How do I truncate the significand of a floating po

This question already has an answer here:

Efficient way to round double precision numbers to a lower precision given in number of bits 2 answers

I would like to introduce some artificial precision loss into two numbers being compared to smooth out minor rounding errors so that I don't have to use the Math.abs(x - y) < eps idiom in every comparison involving x and y.

Essentially, I want something that behaves similarly to down-casting a double to a float and then up-casting it back to a double, except I want to also preserve very large and very small exponents and I want some control over the number of significand bits preserved.

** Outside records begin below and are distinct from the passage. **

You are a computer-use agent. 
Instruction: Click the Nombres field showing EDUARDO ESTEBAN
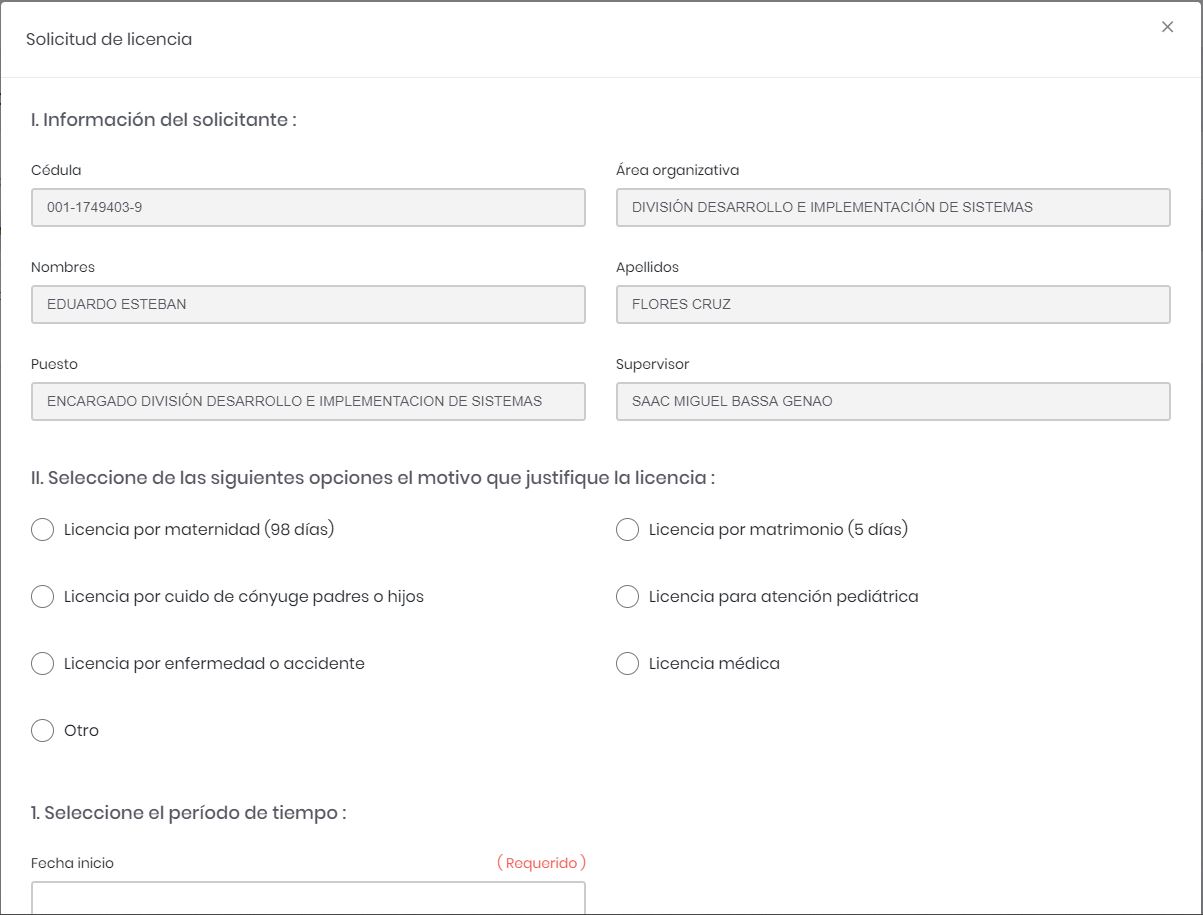click(308, 305)
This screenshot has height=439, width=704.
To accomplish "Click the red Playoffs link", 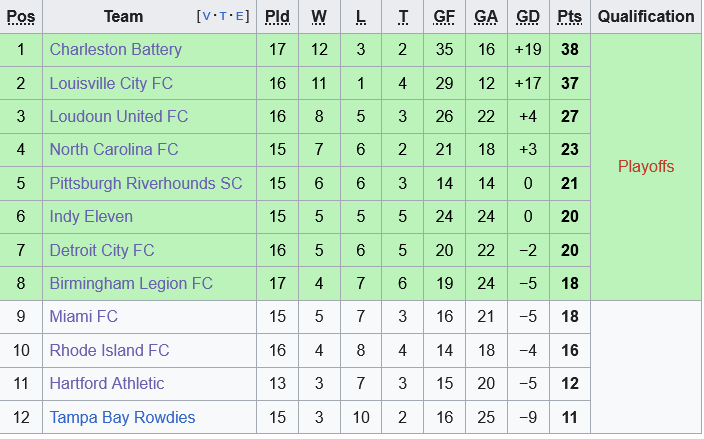I will pyautogui.click(x=646, y=167).
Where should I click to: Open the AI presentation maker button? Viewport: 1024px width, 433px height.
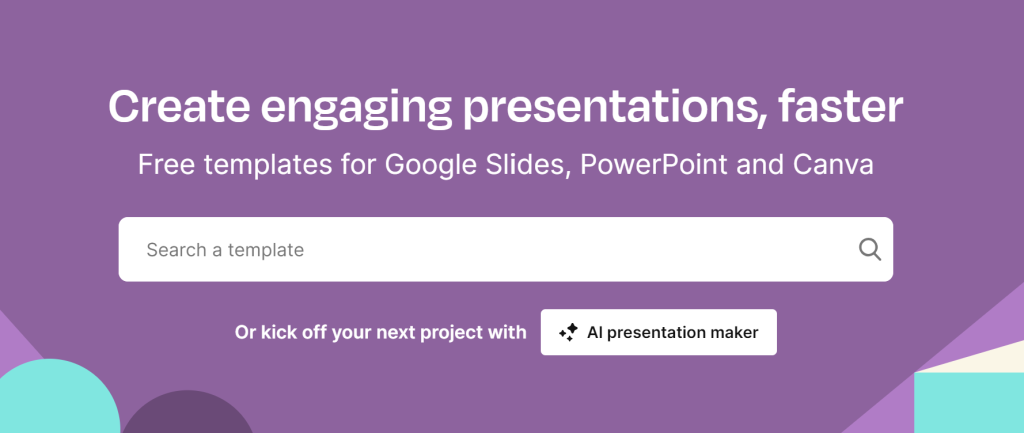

Given the following function that produces the binary representation of the significand of a 64-bit IEEE 754 number:

public static String significand(double d) {
    int SIGN_WIDTH = 1;
    int EXP_WIDTH = 11;
    int SIGNIFICAND_WIDTH = 53;
    String s = String.format("%64s", Long.toBinaryString(Double.doubleToRawLongBits(d))).replace(' ', '0');
    return s.substring(0 + SIGN_WIDTH, 0 + SIGN_WIDTH + EXP_WIDTH);
}

I want a function reducePrecision(double x, int bits) that reduces the precision of the significand of a double such that:

significand(reducePrecision(x, bits)).substring(bits).equals(String.format("%0" + (52 - bits) + "d", 0))

In other words, every bit after the bits-most significant bit in the significand of reducePrecision(x, bits) should be 0, while the bits-most significant bits in the significand of reducePrecision(x, bits) should reasonably approximate the bits-most signicant bits in the significand of x.

标签： java floating-point precision ieee-754

1条回答

劳资没心，怎么记你

2楼-- · 2019-09-23 00:04

Suppose x is the number you wish to reduce the precision of and bits is the number of significant bits you wish to retain.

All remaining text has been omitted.